We performed additional experiments to address this comment. As suggested by the reviewers, we stained duodenal sections from naïve and day 14 infected mice for B cells, eosinophils, macrophages and CD3+ CD4⁺ and CD3+ CD4- T cells and quantified cell counts per villi per mm² and as a percentage of CD45+ cells. When we compared these frequencies to our spectral flow cytometry data we observed that the frequencies of B220+, CD3+ CD4⁺, and CD64+ cells were highly comparable between confocal microscopy and spectral flow cytometry, while Siglec F+ cells were overrepresented in our spectral flow cytometry data and CD3+ CD4- cells were underrepresented. However, changes within immune cell populations at the peak of H. polygyrus infection were faithfully reported by both confocal microscopy and spectral flow cytometry, reminding us that cell ratios defined by single cell analysis need to be carefully validated within the tissue before conclusions are drawn. We have incorporated these findings into the main text (Results and Discussion, paragraph eight) and presented the data in a new supplementary figure (Figure 2—figure supplement 5).

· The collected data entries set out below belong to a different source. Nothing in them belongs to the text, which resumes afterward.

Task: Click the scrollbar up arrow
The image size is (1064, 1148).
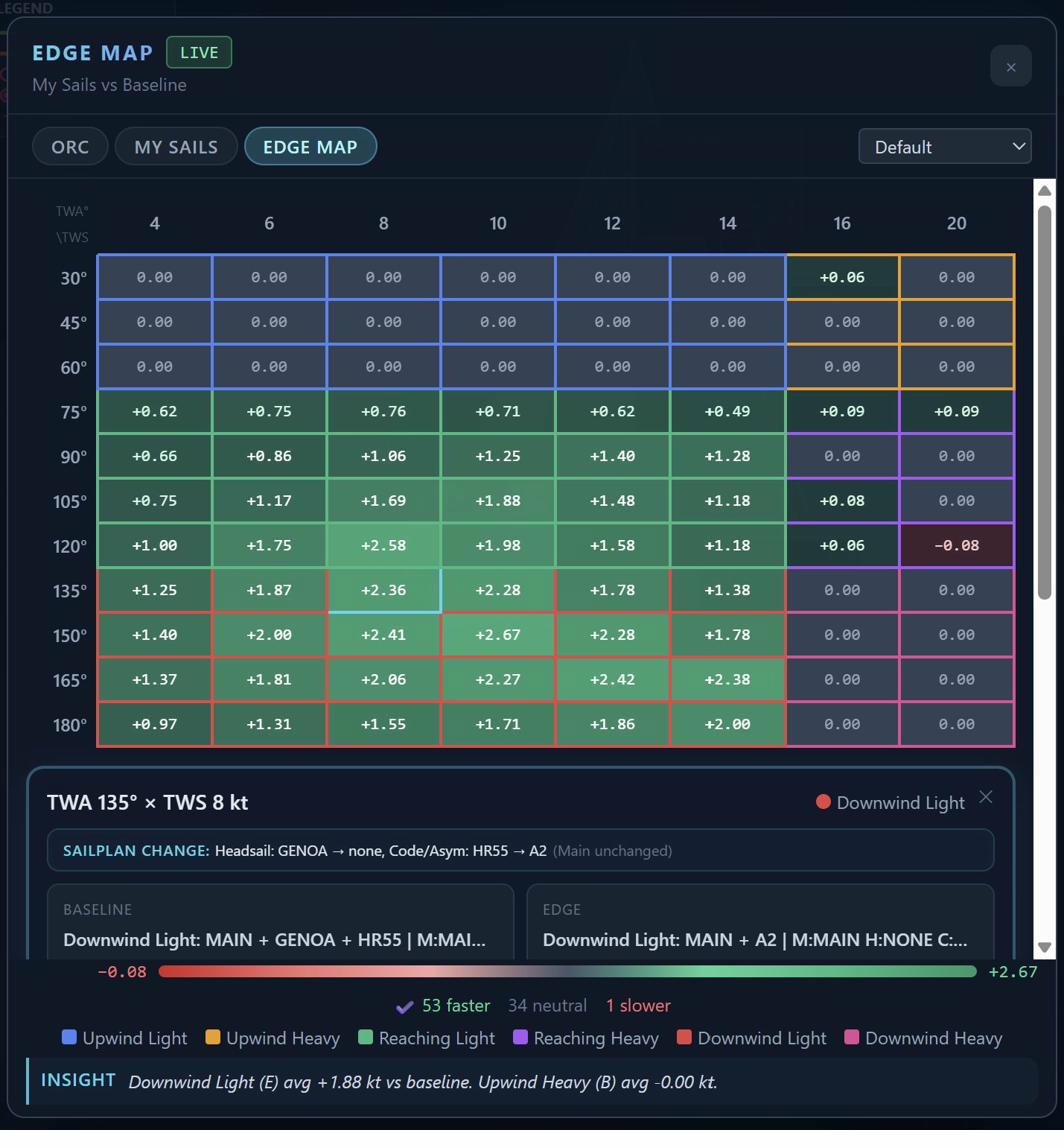Action: click(x=1045, y=189)
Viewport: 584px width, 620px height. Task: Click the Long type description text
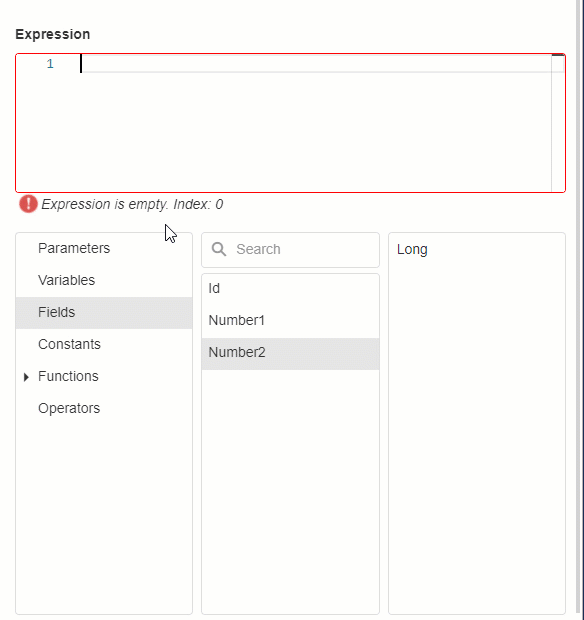pyautogui.click(x=412, y=250)
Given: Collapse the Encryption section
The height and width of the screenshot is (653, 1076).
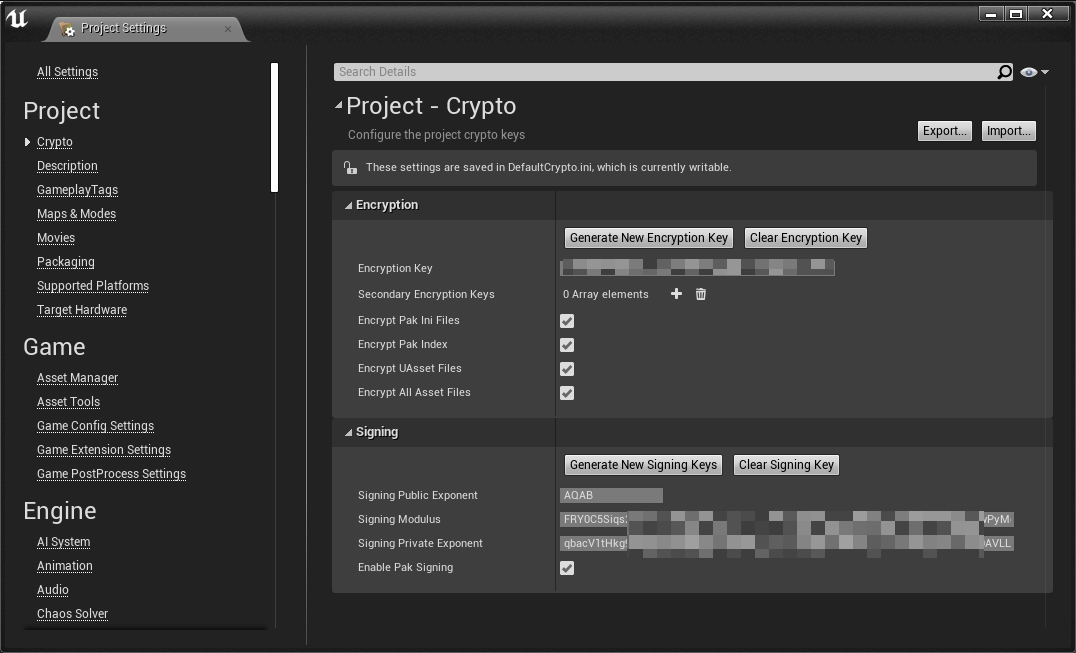Looking at the screenshot, I should tap(348, 205).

Experiment 2) To substantiate the claim that this techniques will be useful for single cell analysis it would be useful for the reader to know whether it can be employed for single cell RNA seq experiments. In the regard the authors should provide an indication of RNA quality able to be obtained from distinct cell populations harvested from the day 14 post-infection digest. Note that the reviewers acknowledge high quality RNA is difficult to obtain from neutrophils and eosinophils, thus it would be sufficient if the authors provided data for the other major cell subsets namely macrophages (CD64+MHCII+), T cells and B cells.

We performed additional experiments to address this comment. As suggested by the reviewers, we sorted 5,000 B cells, CD4 T cells and macrophages from naïve or day 14 H. polygyrus infected mice, extracted their RNA and assessed RNA quality using the Agilent TapeStation. Our RNA quality analysis resulted in high RIN numbers (range 6.8-10 for naïve and 7.0-10 for day 14 H. polygyrus samples). However, no clear separation of the 18S and 28S peaks could be observed on the gel image or the electropherograms (Figure 2—figure supplement 8C,D). While the RIN numbers might not have been correctly calculated, and a technical optimization of the TapeStation protocol might be necessary, no RNA degradation was observed in naïve and day 14 H. polygyrus samples, suggesting that the extraction of high-quality RNA is feasible from both naïve and day 14 H. polygyrus infected mice using our cell isolation protocol. We have incorporated these findings into the main text and presented the data in a new supplementary figure (Figure 2—figure supplement 8). We also got in touch with Agilent to get advice on how to improve the separation of the 18S and 28S peaks, but despite lengthy discussions and several trials no solution was immediately available.

Experiment 3) I would be very useful if the authors collected the cells released from the epithelial layer (intra-epithelial cells) during the EDTA and vortexing stages and subjected these to flow cytometric analysis of major CD45+ cells collected including markers, at a minimum, for classical IEL populations and for eosinophils. Although not essential the tissues for this experiment would be available from the same animals as used for exp 2 above (day 14 cells samples would be sufficient) and the information would greatly strengthen the manuscript.

We have repeatedly analysed the EDTA wash preparations and while we can easily detect CD45+ cells, eosinophils and many different populations of IELs from naïve animals, no CD45+ cell were detected in preparations from infected animals. We have mentioned this finding in the main text and clarified that our protocol should only be used to isolate lamina propria cells from infected intestines, as we believe that a completely new protocol needs to be optimised to obtain intra-epithelial cells from infected intestines, which is beyond the scope of this study.